(Excerpt from a dataset)
╔══

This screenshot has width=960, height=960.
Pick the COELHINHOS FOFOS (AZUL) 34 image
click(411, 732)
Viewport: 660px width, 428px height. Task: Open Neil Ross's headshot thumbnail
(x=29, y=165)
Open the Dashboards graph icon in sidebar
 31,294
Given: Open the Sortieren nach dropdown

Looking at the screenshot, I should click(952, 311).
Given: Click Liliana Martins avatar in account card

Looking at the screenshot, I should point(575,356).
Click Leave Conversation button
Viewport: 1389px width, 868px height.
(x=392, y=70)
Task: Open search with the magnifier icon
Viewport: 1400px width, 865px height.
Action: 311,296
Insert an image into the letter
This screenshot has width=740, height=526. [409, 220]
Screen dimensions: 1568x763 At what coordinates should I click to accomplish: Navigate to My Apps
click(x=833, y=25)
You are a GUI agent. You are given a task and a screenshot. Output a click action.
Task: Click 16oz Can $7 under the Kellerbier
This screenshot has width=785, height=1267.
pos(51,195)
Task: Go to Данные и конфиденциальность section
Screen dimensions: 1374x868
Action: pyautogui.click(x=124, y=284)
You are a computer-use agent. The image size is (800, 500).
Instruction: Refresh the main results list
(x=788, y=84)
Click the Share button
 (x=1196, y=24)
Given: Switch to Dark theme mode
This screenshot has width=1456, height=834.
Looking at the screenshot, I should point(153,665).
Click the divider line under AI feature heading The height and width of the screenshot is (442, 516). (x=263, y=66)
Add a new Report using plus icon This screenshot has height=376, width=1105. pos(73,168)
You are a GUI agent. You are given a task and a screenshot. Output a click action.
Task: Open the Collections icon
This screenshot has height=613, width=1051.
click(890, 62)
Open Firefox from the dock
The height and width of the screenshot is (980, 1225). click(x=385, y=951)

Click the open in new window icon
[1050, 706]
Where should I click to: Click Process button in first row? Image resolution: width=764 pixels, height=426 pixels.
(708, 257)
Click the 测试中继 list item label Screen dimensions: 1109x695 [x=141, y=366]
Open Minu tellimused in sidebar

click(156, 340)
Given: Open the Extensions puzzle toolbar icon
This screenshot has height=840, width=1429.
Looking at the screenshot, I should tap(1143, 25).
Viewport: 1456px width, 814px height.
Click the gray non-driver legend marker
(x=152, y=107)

╚══

_WHAT YOU ARE ASKED TO DO_
Count the lines in the rows above that contain the string "This", with case counting, and give only the number.

_REPLY TO THE TASK_
7